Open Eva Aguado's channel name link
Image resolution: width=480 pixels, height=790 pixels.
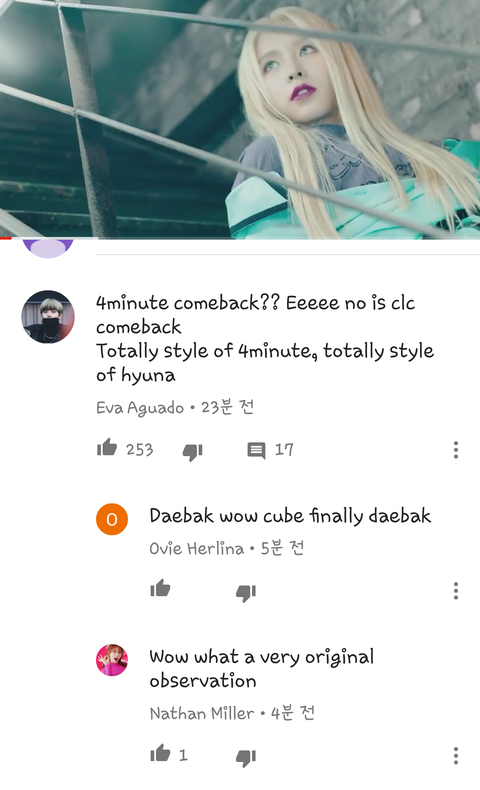click(140, 408)
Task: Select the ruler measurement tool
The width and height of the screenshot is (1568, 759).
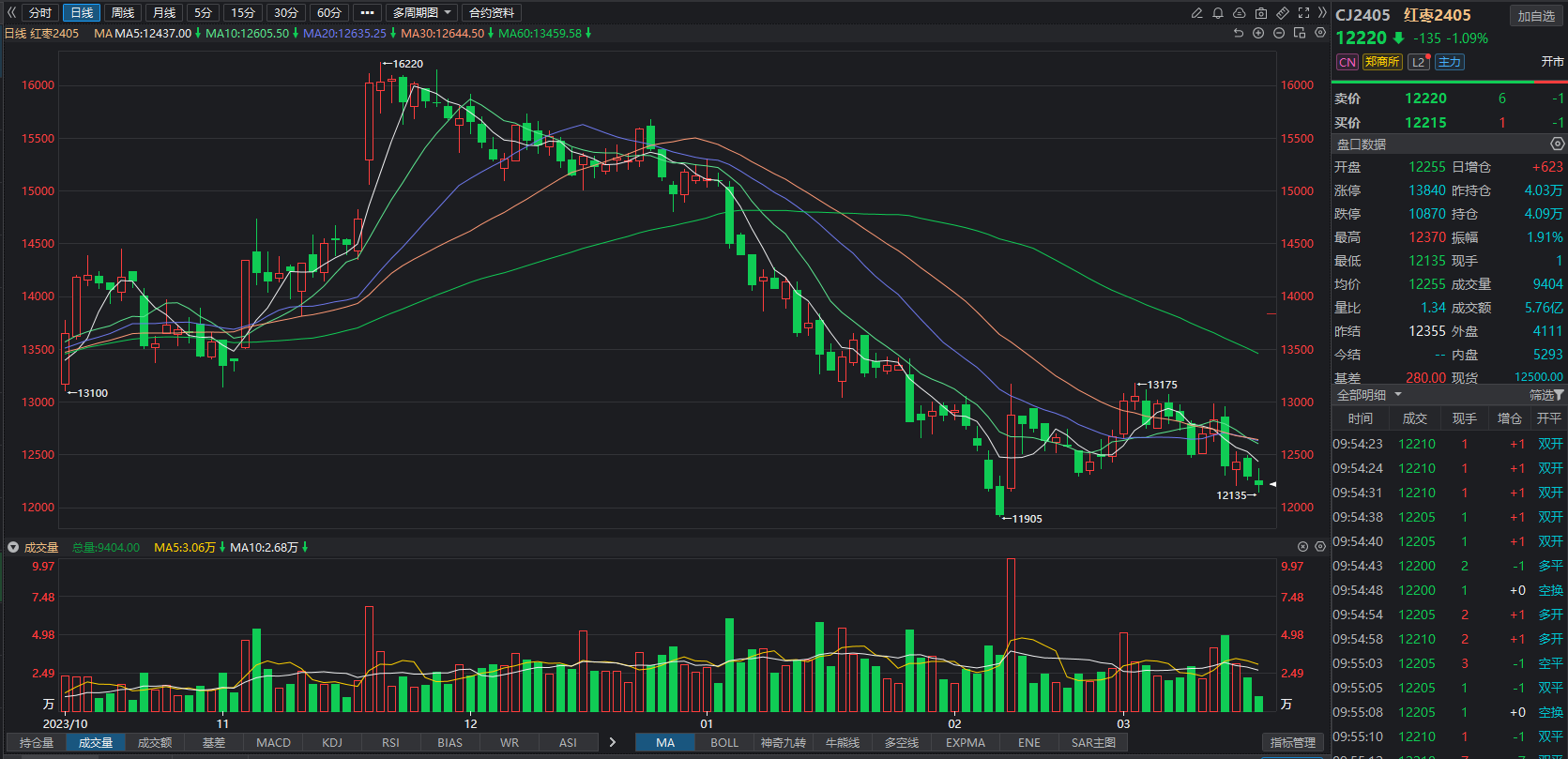Action: pyautogui.click(x=1283, y=13)
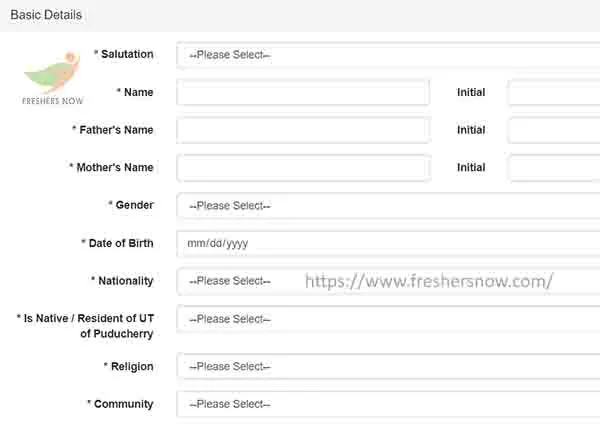Screen dimensions: 600x425
Task: Click the Date of Birth mm/dd/yyyy field
Action: (x=388, y=243)
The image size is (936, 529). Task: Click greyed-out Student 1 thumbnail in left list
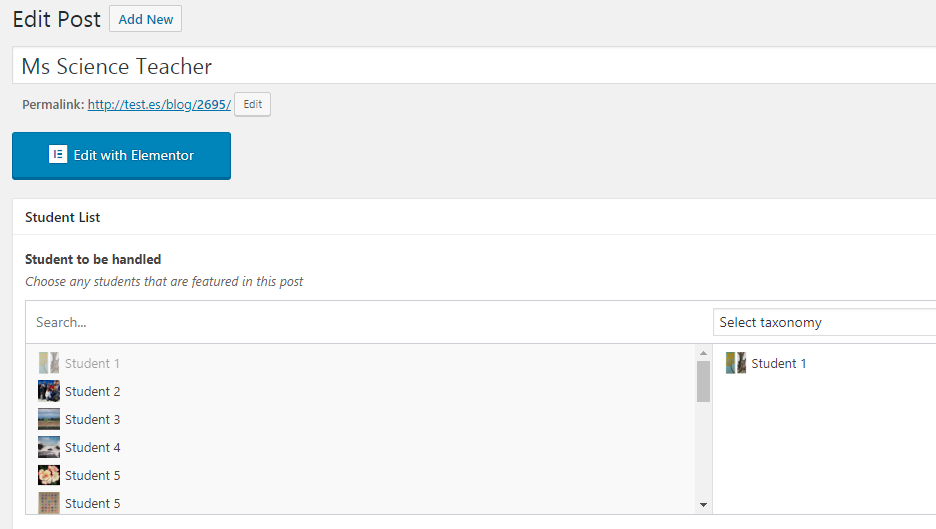tap(48, 363)
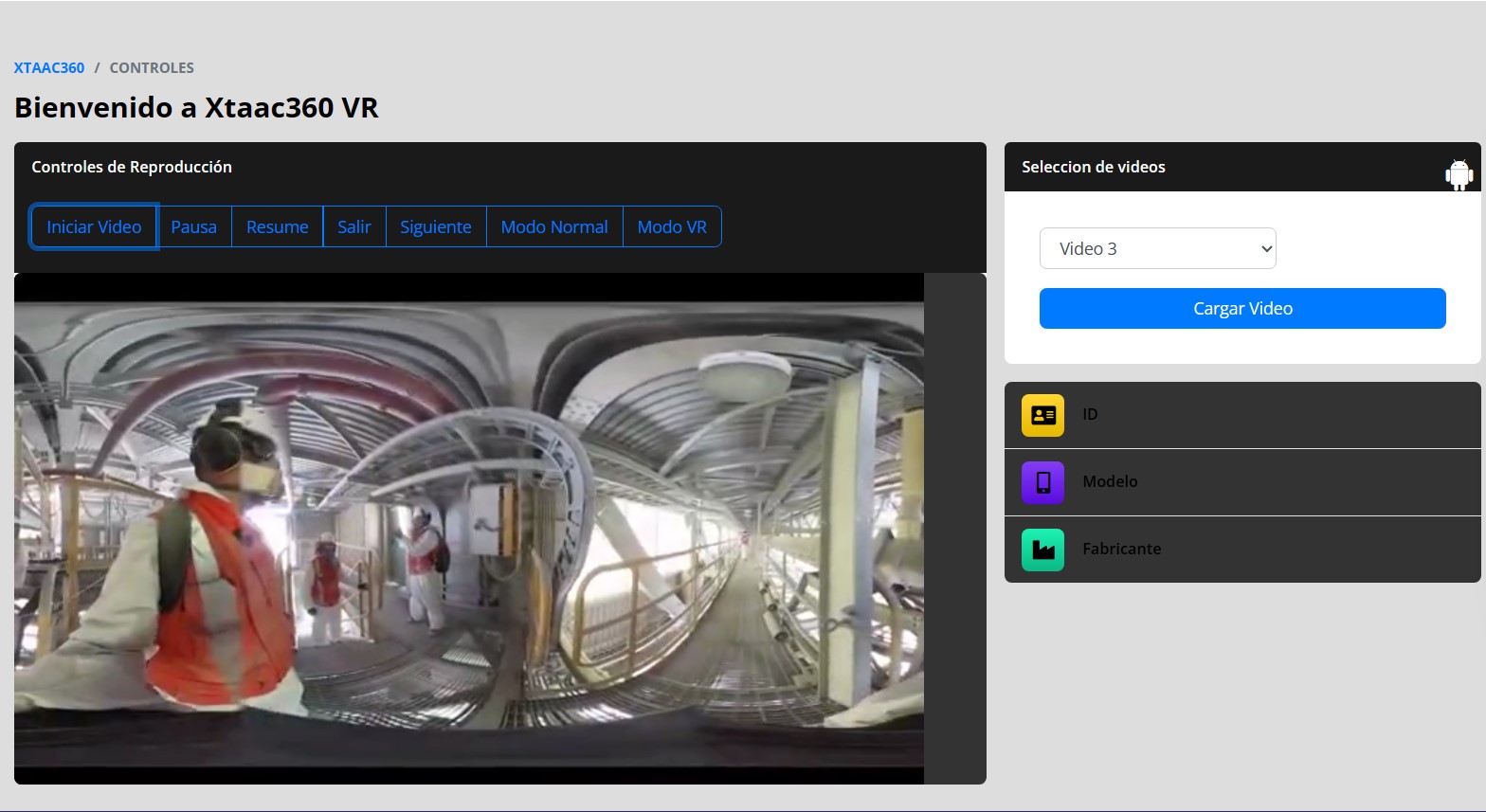Open the XTAAC360 breadcrumb link
Image resolution: width=1486 pixels, height=812 pixels.
[x=49, y=68]
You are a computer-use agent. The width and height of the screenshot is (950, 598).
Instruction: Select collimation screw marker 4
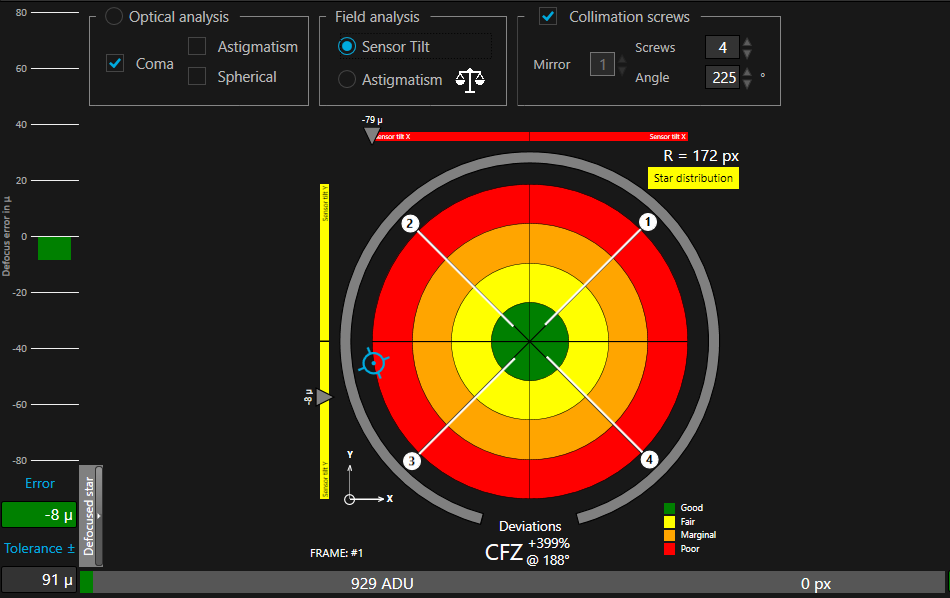pos(649,459)
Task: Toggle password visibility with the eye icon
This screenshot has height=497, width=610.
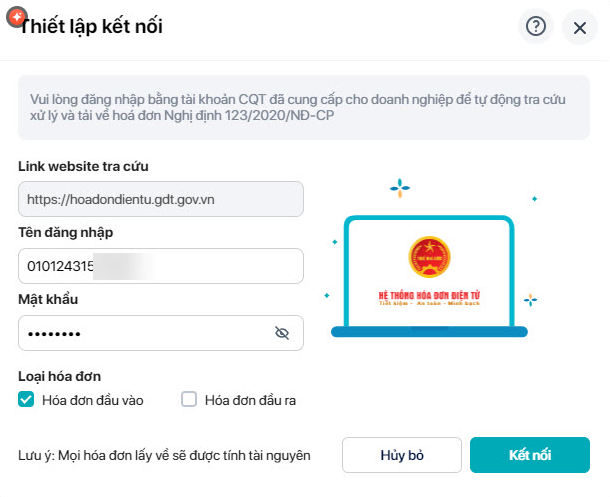Action: point(282,333)
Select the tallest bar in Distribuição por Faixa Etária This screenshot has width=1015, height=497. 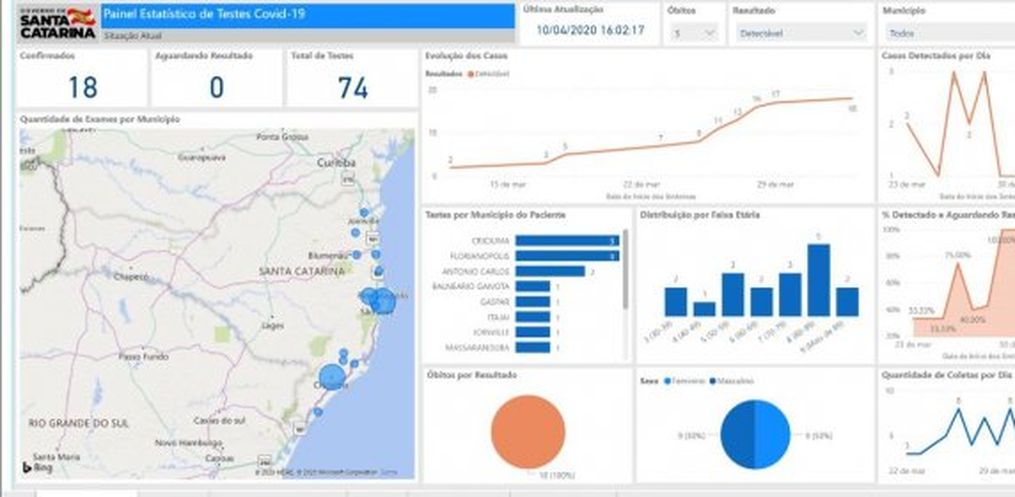tap(818, 280)
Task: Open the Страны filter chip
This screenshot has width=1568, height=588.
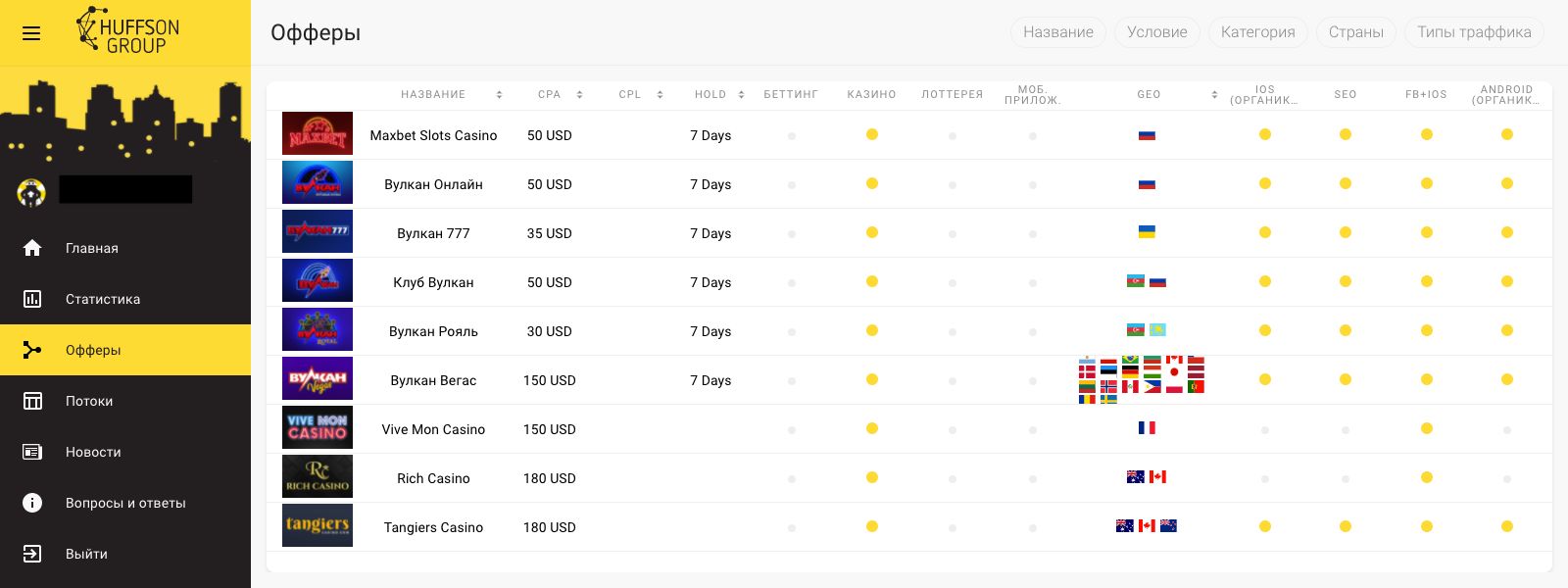Action: tap(1355, 32)
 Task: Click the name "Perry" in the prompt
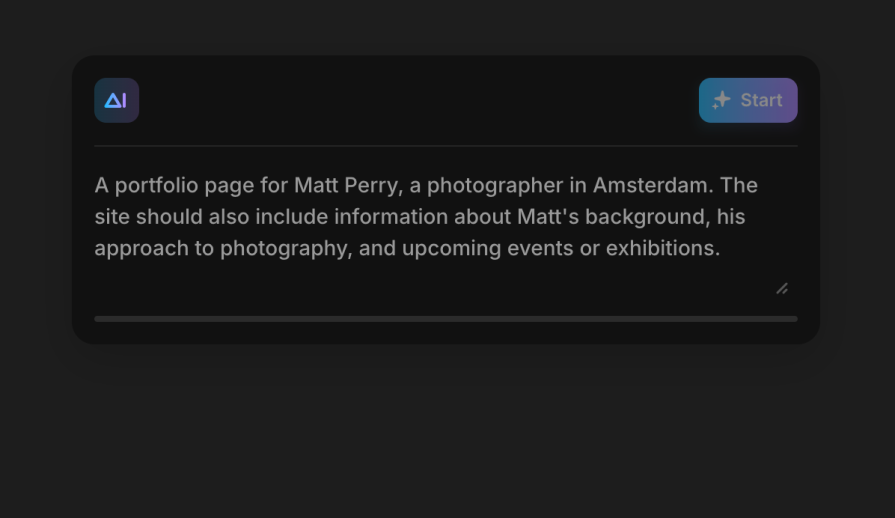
··········
* **Task statement**
From the first line of the entries above down to the line holding "You are a computer-use", quote each line exactly and nothing else, skipping pictures.

* **Answer section**
Open Eva Aguado's channel name link
Image resolution: width=480 pixels, height=790 pixels.
click(140, 408)
Task: Select the ruler measurement tool
The width and height of the screenshot is (1568, 759).
Action: pyautogui.click(x=1283, y=13)
Screen dimensions: 600x425
Task: Click the Date of Birth mm/dd/yyyy field
Action: (x=388, y=243)
The image size is (936, 529). Task: Click greyed-out Student 1 thumbnail in left list
tap(48, 363)
Open the XTAAC360 breadcrumb link
Image resolution: width=1486 pixels, height=812 pixels.
[x=49, y=68]
You are a computer-use agent. The width and height of the screenshot is (950, 598).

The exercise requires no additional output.